Nasza Loteria SR - pasek na kartach artykułów

Dlaczego wy nas tak nie lubicie?

Małgorzata Iskra
Nie tylko w Kaszan kobiety tłumnie chodzą do meczetu. Dziewczęta z reguły lubią      pozować do zdjęć, ale bywają płochliwe
Nie tylko w Kaszan kobiety tłumnie chodzą do meczetu. Dziewczęta z reguły lubią pozować do zdjęć, ale bywają płochliwe Małgorzata Iskra
Strach i terror mają w Persji długą tradycję. Pomni tego Irańczycy prowadzą dziś podwójne życie: oficjalnie poddają się woli mułłów, a tajemnie marzą o wyjeździe do innego lepszego świata. O Iranie w 30 lat po rewolucji islamskiej - pisze Małgorzata Iskra.

Z dachu taniego hoteliku w Qom oglądam nieprzebraną falę ludzi przechodzących przez szeroką
- i niebezpieczną, bo kierowcy z zasady nie respektują tu praw pieszych - jezdnię.

Tłum sylwetek odzianych w długie, ciemne szaty wprawnie przedziera się przez tę samochodową dżunglę.

Pobożne kobiety lękliwie spoglądają spod czadoru, czasem ustami podtrzymując rąbek chusty,
by postronny nie dostrzegł niczego prócz oczu. Mułłowie, których tu pewnie więcej niż zwykłych mężczyzn, zamiatają ulicę płaszczami.

Trzeba być wtajemniczonym, by zgadnąć, czy właściciel białego turbanu ważniejszy niż ten, co nosi czarny.

Ludzka fala, po przejściu szerokiej ulicy, a potem mostka, wylewa się na przyświątynny plac, gdzie żebracy pokornie czekają na jałmużnę, traktowaną jako powinność dobrego muzułmanina.

Jesteśmy w Qom, świętym mieście szyitów, miejscu pochówku Fatimy - zmarłej w IX wieku siostry ósmego imama szyickiego - i celu nieustających pielgrzymek. Na tym placu, który dziś gromadzi wiernych, równo 30 lat temu, w grudniu 1978 roku, rozpoczęła się irańska rewolucja.

A było tak

Trzydzieści lat temu w odpowiedzi na artykuł krytykujący nawołującego do buntu przeciw szachowi ajatollaha Chomeiniego, na ulice wyszły tłumy.

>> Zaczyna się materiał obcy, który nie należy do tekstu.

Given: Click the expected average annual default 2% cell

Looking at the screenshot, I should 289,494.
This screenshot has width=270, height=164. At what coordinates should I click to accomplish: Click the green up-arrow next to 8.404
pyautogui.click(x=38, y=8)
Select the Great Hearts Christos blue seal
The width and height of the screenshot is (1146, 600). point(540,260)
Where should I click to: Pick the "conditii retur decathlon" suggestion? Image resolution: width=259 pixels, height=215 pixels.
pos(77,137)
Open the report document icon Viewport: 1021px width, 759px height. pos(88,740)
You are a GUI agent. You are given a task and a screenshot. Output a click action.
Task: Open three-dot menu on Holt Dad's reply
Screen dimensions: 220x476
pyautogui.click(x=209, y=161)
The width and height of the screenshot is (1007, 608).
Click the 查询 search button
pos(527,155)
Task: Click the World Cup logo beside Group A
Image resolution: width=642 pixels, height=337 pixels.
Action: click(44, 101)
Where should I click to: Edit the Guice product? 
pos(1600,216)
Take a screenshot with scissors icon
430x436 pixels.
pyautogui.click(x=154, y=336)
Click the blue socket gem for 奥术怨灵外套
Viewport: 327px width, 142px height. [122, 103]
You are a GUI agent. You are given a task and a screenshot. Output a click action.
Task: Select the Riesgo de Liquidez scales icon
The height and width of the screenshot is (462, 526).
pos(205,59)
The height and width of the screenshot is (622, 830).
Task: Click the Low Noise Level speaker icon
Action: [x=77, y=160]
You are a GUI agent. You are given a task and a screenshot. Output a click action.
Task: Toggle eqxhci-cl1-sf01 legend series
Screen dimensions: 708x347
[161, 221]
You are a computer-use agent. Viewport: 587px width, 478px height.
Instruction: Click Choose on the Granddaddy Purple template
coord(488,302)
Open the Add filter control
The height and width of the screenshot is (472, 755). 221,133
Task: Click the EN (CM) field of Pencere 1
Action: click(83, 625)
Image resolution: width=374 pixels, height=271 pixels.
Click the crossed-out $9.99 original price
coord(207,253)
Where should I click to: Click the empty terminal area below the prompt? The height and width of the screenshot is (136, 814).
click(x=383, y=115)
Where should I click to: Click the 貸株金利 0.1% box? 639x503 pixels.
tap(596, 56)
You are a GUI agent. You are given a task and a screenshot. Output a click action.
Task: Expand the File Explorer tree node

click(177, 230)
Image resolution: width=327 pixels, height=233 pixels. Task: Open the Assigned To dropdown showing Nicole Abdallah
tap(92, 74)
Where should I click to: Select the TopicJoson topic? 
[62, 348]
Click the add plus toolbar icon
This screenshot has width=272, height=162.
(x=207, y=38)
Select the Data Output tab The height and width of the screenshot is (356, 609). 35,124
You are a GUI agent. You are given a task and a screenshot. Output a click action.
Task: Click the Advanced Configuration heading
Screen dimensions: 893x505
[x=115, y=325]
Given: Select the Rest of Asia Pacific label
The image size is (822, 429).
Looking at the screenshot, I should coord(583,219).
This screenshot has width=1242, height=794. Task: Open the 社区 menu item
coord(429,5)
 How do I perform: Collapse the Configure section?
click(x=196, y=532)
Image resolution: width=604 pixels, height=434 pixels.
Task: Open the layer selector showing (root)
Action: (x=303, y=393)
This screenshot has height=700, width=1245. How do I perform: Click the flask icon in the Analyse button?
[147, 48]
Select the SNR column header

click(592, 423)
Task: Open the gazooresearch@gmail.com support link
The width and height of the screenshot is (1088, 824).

Do demonstrantów padły strzały, może i z dachu mojego hotelu? Zginęło kilkaset osób, głównie kobiet i dzieci. Potem był Tabriz, Meszhed...

Teherańska grudniowa demonstracja zgromadziła ponoć pięć milionów ludzi domagających się usunięcia szacha i ustanowienia republiki islamskiej. Ale Qom było pierwsze. Po zwycięstwie rewolucji islamskiej na długie lata pozostało miastem zamkniętym dla niewiernych.

W 2008 roku po świątynnym kompleksie oprowadza nas ubrany w oliwkowy mundur strażnik rewolucji. Mówi, gdzie wolno fotografować, do sanktuarium Fatimy wejść nie pozwala.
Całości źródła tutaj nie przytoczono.